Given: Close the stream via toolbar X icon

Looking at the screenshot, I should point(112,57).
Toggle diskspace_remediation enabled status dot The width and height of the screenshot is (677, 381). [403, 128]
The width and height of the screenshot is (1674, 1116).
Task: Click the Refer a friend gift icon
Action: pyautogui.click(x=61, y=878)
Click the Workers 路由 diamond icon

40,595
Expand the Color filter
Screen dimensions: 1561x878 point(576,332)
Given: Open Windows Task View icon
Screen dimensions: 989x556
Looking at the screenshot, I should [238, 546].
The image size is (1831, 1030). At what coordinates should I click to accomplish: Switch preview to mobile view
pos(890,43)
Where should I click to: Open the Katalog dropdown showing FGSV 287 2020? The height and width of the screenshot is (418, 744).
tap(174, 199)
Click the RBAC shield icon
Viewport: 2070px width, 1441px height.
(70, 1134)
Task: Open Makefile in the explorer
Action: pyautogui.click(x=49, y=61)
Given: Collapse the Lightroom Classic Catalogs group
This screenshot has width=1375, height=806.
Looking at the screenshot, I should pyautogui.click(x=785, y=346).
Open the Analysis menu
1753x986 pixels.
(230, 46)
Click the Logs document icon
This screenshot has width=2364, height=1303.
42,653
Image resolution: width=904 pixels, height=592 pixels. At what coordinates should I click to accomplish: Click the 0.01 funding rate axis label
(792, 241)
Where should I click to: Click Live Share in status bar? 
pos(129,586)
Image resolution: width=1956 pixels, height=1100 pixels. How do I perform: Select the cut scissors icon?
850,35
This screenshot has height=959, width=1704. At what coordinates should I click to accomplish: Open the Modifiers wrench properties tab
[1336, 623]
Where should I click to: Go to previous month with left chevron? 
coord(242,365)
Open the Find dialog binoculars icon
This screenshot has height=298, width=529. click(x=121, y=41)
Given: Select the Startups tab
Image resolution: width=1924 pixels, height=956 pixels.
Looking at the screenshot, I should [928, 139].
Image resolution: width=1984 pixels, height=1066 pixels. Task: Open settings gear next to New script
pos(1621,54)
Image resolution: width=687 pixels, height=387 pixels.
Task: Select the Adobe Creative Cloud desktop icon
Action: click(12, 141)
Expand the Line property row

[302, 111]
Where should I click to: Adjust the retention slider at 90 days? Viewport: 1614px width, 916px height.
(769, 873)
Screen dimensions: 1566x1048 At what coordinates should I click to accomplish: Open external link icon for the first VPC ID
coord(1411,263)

:::::

> [Directions for this task]
Every line from the one that holds "Open the Find dialog binoculars icon" to the end of the data above should be given again exactly, with that line and the last one both kept.

> [Exercise output]
Open the Find dialog binoculars icon
This screenshot has height=298, width=529. click(x=121, y=41)
Given: Select the Startups tab
Image resolution: width=1924 pixels, height=956 pixels.
Looking at the screenshot, I should [928, 139].
Image resolution: width=1984 pixels, height=1066 pixels. Task: Open settings gear next to New script
pos(1621,54)
Image resolution: width=687 pixels, height=387 pixels.
Task: Select the Adobe Creative Cloud desktop icon
Action: click(12, 141)
Expand the Line property row

[302, 111]
Where should I click to: Adjust the retention slider at 90 days? Viewport: 1614px width, 916px height.
(769, 873)
Screen dimensions: 1566x1048 At what coordinates should I click to accomplish: Open external link icon for the first VPC ID
coord(1411,263)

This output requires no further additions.